→ **INSTRUCTIONS TO FOLLOW**:
Swap "computer-use agent" for "screen assistant" wherever it occurs in the entries below, and give all the entries back with nothing else changed.

→ **RAW DATA**:
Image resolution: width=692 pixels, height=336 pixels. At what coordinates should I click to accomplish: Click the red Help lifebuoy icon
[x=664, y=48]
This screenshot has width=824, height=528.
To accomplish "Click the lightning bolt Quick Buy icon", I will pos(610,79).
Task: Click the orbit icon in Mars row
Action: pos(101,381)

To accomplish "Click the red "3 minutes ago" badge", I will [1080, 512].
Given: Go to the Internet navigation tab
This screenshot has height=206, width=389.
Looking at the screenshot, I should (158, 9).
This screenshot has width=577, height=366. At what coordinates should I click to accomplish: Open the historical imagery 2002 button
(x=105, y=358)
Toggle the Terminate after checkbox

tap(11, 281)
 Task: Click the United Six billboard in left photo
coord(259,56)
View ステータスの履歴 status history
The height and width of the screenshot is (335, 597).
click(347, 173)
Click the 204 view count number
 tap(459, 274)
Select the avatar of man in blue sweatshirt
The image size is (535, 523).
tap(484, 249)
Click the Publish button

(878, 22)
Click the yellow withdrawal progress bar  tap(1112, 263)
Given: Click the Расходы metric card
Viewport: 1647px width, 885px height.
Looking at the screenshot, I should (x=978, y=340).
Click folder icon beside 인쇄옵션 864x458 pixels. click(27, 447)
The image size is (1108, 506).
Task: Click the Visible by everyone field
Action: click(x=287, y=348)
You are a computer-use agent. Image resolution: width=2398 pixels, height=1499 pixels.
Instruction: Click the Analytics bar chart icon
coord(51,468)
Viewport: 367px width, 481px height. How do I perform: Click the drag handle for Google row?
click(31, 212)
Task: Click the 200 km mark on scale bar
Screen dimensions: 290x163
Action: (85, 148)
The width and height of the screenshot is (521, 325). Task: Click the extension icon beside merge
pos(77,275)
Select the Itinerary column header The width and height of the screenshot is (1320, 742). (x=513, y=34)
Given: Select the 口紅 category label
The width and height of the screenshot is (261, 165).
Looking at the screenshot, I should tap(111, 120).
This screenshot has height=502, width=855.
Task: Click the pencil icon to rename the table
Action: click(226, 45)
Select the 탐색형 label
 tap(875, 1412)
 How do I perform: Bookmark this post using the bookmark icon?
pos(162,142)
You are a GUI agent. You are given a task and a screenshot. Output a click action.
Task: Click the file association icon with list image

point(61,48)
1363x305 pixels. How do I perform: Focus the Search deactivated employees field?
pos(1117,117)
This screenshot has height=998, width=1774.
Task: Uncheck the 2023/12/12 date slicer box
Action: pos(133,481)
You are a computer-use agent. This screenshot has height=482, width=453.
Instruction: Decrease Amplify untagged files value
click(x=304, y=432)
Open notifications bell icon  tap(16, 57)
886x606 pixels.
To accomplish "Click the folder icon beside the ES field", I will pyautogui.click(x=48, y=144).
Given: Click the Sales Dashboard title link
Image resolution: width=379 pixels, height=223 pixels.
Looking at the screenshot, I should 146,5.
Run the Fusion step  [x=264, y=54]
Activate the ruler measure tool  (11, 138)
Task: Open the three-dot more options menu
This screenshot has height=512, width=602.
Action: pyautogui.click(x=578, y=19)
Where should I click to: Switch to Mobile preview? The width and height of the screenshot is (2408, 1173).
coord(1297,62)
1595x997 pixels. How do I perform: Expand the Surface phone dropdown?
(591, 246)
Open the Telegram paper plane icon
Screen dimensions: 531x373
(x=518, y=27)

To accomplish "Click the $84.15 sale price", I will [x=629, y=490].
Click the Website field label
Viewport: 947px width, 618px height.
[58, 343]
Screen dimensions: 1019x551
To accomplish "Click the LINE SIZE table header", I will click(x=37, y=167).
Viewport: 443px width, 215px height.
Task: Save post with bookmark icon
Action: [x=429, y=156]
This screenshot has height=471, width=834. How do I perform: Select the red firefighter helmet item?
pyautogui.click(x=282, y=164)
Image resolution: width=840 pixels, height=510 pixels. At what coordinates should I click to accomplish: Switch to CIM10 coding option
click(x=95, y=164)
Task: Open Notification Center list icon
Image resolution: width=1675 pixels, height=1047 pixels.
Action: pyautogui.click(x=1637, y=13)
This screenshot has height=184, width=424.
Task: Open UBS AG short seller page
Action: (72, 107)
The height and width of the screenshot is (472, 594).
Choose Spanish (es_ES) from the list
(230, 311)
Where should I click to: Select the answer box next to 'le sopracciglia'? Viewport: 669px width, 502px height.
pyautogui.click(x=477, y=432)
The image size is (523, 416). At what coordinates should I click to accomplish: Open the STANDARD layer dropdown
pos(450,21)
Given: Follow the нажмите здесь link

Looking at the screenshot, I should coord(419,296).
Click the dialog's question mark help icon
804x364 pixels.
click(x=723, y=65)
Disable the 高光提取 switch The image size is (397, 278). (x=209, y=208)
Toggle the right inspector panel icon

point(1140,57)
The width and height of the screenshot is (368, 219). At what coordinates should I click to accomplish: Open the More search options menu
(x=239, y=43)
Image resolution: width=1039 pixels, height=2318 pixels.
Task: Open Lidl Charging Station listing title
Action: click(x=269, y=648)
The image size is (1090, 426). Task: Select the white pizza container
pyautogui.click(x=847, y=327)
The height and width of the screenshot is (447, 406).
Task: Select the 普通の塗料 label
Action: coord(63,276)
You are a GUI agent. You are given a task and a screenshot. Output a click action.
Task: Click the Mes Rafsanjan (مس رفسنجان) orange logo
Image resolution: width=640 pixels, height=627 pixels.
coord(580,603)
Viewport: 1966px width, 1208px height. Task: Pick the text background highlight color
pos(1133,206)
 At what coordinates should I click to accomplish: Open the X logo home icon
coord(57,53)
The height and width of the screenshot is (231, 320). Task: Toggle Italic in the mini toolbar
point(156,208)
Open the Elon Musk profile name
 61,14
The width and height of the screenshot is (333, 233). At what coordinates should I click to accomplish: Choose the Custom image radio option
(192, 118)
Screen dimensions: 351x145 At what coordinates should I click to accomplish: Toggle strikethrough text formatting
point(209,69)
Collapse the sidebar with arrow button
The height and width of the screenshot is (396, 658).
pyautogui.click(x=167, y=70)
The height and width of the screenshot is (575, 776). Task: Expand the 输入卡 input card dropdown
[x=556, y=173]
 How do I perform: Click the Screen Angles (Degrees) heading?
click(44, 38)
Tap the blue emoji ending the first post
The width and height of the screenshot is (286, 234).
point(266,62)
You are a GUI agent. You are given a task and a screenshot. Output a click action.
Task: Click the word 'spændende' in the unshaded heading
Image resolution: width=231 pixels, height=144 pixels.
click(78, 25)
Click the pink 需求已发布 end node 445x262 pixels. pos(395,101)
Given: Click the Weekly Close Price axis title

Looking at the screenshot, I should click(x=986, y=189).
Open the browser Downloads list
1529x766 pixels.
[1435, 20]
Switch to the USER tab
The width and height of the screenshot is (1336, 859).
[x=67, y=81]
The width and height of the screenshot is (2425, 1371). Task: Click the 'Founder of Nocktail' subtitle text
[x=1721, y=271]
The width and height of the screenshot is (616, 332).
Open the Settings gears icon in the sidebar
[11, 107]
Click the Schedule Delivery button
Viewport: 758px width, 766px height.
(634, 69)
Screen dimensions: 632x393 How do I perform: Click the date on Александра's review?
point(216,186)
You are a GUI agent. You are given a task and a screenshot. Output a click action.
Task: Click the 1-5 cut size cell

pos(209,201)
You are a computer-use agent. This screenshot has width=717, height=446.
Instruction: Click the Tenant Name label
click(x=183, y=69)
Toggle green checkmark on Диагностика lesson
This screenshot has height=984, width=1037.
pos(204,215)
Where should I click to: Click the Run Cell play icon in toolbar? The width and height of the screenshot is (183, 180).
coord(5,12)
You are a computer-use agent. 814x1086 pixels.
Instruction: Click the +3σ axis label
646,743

→ **TASK OUTPUT**:
Image resolution: width=692 pixels, height=336 pixels. At what coordinates should I click to accomplish: Click the red Help lifebuoy icon
[x=664, y=48]
This screenshot has width=824, height=528.
To accomplish "Click the lightning bolt Quick Buy icon", I will pos(610,79).
Task: Click the orbit icon in Mars row
Action: pos(101,381)

To accomplish "Click the red "3 minutes ago" badge", I will [1080, 512].
Given: Go to the Internet navigation tab
This screenshot has height=206, width=389.
Looking at the screenshot, I should (158, 9).
This screenshot has width=577, height=366. At what coordinates should I click to accomplish: Open the historical imagery 2002 button
(x=105, y=358)
Toggle the Terminate after checkbox

tap(11, 281)
 Task: Click the United Six billboard in left photo
coord(259,56)
View ステータスの履歴 status history
The height and width of the screenshot is (335, 597).
click(347, 173)
Click the 204 view count number
 tap(459, 274)
Select the avatar of man in blue sweatshirt
The image size is (535, 523).
tap(484, 249)
Click the Publish button

(878, 22)
Click the yellow withdrawal progress bar  tap(1112, 263)
Given: Click the Расходы metric card
Viewport: 1647px width, 885px height.
Looking at the screenshot, I should (x=978, y=340).
Click folder icon beside 인쇄옵션 864x458 pixels. click(27, 447)
The image size is (1108, 506).
Task: Click the Visible by everyone field
Action: click(x=287, y=348)
You are a screen assistant. Image resolution: width=2398 pixels, height=1499 pixels.
Instruction: Click the Analytics bar chart icon
coord(51,468)
Viewport: 367px width, 481px height. How do I perform: Click the drag handle for Google row?
click(31, 212)
Task: Click the 200 km mark on scale bar
Screen dimensions: 290x163
Action: (85, 148)
The width and height of the screenshot is (521, 325). Task: Click the extension icon beside merge
pos(77,275)
Select the Itinerary column header The width and height of the screenshot is (1320, 742). (x=513, y=34)
Given: Select the 口紅 category label
The width and height of the screenshot is (261, 165).
Looking at the screenshot, I should tap(111, 120).
This screenshot has height=502, width=855.
Task: Click the pencil icon to rename the table
Action: click(226, 45)
Select the 탐색형 label
 tap(875, 1412)
 How do I perform: Bookmark this post using the bookmark icon?
pos(162,142)
You are a GUI agent. You are given a task and a screenshot. Output a click action.
Task: Click the file association icon with list image

point(61,48)
1363x305 pixels. How do I perform: Focus the Search deactivated employees field?
pos(1117,117)
This screenshot has height=998, width=1774.
Task: Uncheck the 2023/12/12 date slicer box
Action: pos(133,481)
You are a screen assistant. This screenshot has height=482, width=453.
Instruction: Decrease Amplify untagged files value
click(x=304, y=432)
Open notifications bell icon  tap(16, 57)
886x606 pixels.
To accomplish "Click the folder icon beside the ES field", I will pyautogui.click(x=48, y=144).
Given: Click the Sales Dashboard title link
Image resolution: width=379 pixels, height=223 pixels.
Looking at the screenshot, I should 146,5.
Run the Fusion step  [x=264, y=54]
Activate the ruler measure tool  (11, 138)
Task: Open the three-dot more options menu
This screenshot has height=512, width=602.
Action: pyautogui.click(x=578, y=19)
Where should I click to: Switch to Mobile preview? The width and height of the screenshot is (2408, 1173).
coord(1297,62)
1595x997 pixels. How do I perform: Expand the Surface phone dropdown?
(591, 246)
Open the Telegram paper plane icon
Screen dimensions: 531x373
(x=518, y=27)

To accomplish "Click the $84.15 sale price", I will [x=629, y=490].
Click the Website field label
Viewport: 947px width, 618px height.
[58, 343]
Screen dimensions: 1019x551
To accomplish "Click the LINE SIZE table header", I will click(x=37, y=167).
Viewport: 443px width, 215px height.
Task: Save post with bookmark icon
Action: [x=429, y=156]
This screenshot has height=471, width=834. How do I perform: Select the red firefighter helmet item?
pyautogui.click(x=282, y=164)
Image resolution: width=840 pixels, height=510 pixels. At what coordinates should I click to accomplish: Switch to CIM10 coding option
click(x=95, y=164)
Task: Open Notification Center list icon
Image resolution: width=1675 pixels, height=1047 pixels.
Action: pyautogui.click(x=1637, y=13)
This screenshot has height=184, width=424.
Task: Open UBS AG short seller page
Action: (72, 107)
The height and width of the screenshot is (472, 594).
Choose Spanish (es_ES) from the list
(230, 311)
Where should I click to: Select the answer box next to 'le sopracciglia'? Viewport: 669px width, 502px height.
pyautogui.click(x=477, y=432)
The image size is (523, 416). At what coordinates should I click to accomplish: Open the STANDARD layer dropdown
pos(450,21)
Given: Follow the нажмите здесь link

Looking at the screenshot, I should coord(419,296).
Click the dialog's question mark help icon
804x364 pixels.
click(x=723, y=65)
Disable the 高光提取 switch The image size is (397, 278). (x=209, y=208)
Toggle the right inspector panel icon

point(1140,57)
The width and height of the screenshot is (368, 219). At what coordinates should I click to accomplish: Open the More search options menu
(x=239, y=43)
Image resolution: width=1039 pixels, height=2318 pixels.
Task: Open Lidl Charging Station listing title
Action: click(x=269, y=648)
The image size is (1090, 426). Task: Select the white pizza container
pyautogui.click(x=847, y=327)
The height and width of the screenshot is (447, 406).
Task: Select the 普通の塗料 label
Action: coord(63,276)
You are a GUI agent. You are given a task and a screenshot. Output a click action.
Task: Click the Mes Rafsanjan (مس رفسنجان) orange logo
Image resolution: width=640 pixels, height=627 pixels.
coord(580,603)
Viewport: 1966px width, 1208px height. Task: Pick the text background highlight color
pos(1133,206)
 At what coordinates should I click to accomplish: Open the X logo home icon
coord(57,53)
The height and width of the screenshot is (231, 320). Task: Toggle Italic in the mini toolbar
point(156,208)
Open the Elon Musk profile name
 61,14
The width and height of the screenshot is (333, 233). At what coordinates should I click to accomplish: Choose the Custom image radio option
(192, 118)
Screen dimensions: 351x145 At what coordinates should I click to accomplish: Toggle strikethrough text formatting
point(209,69)
Collapse the sidebar with arrow button
The height and width of the screenshot is (396, 658).
pyautogui.click(x=167, y=70)
The height and width of the screenshot is (575, 776). Task: Expand the 输入卡 input card dropdown
[x=556, y=173]
 How do I perform: Click the Screen Angles (Degrees) heading?
click(44, 38)
Tap the blue emoji ending the first post
The width and height of the screenshot is (286, 234).
point(266,62)
You are a GUI agent. You are given a task and a screenshot. Output a click action.
Task: Click the word 'spændende' in the unshaded heading
Image resolution: width=231 pixels, height=144 pixels.
click(78, 25)
Click the pink 需求已发布 end node 445x262 pixels. pos(395,101)
Given: Click the Weekly Close Price axis title

Looking at the screenshot, I should click(x=986, y=189).
Open the browser Downloads list
1529x766 pixels.
[1435, 20]
Switch to the USER tab
The width and height of the screenshot is (1336, 859).
[x=67, y=81]
The width and height of the screenshot is (2425, 1371). Task: Click the 'Founder of Nocktail' subtitle text
[x=1721, y=271]
The width and height of the screenshot is (616, 332).
Open the Settings gears icon in the sidebar
[11, 107]
Click the Schedule Delivery button
Viewport: 758px width, 766px height.
(634, 69)
Screen dimensions: 632x393 How do I perform: Click the date on Александра's review?
point(216,186)
You are a GUI agent. You are given a task and a screenshot. Output a click action.
Task: Click the 1-5 cut size cell

pos(209,201)
You are a screen assistant. This screenshot has width=717, height=446.
Instruction: Click the Tenant Name label
click(x=183, y=69)
Toggle green checkmark on Диагностика lesson
This screenshot has height=984, width=1037.
pos(204,215)
Where should I click to: Click the Run Cell play icon in toolbar? The width and height of the screenshot is (183, 180).
coord(5,12)
You are a screen assistant. 814x1086 pixels.
Instruction: Click the +3σ axis label
646,743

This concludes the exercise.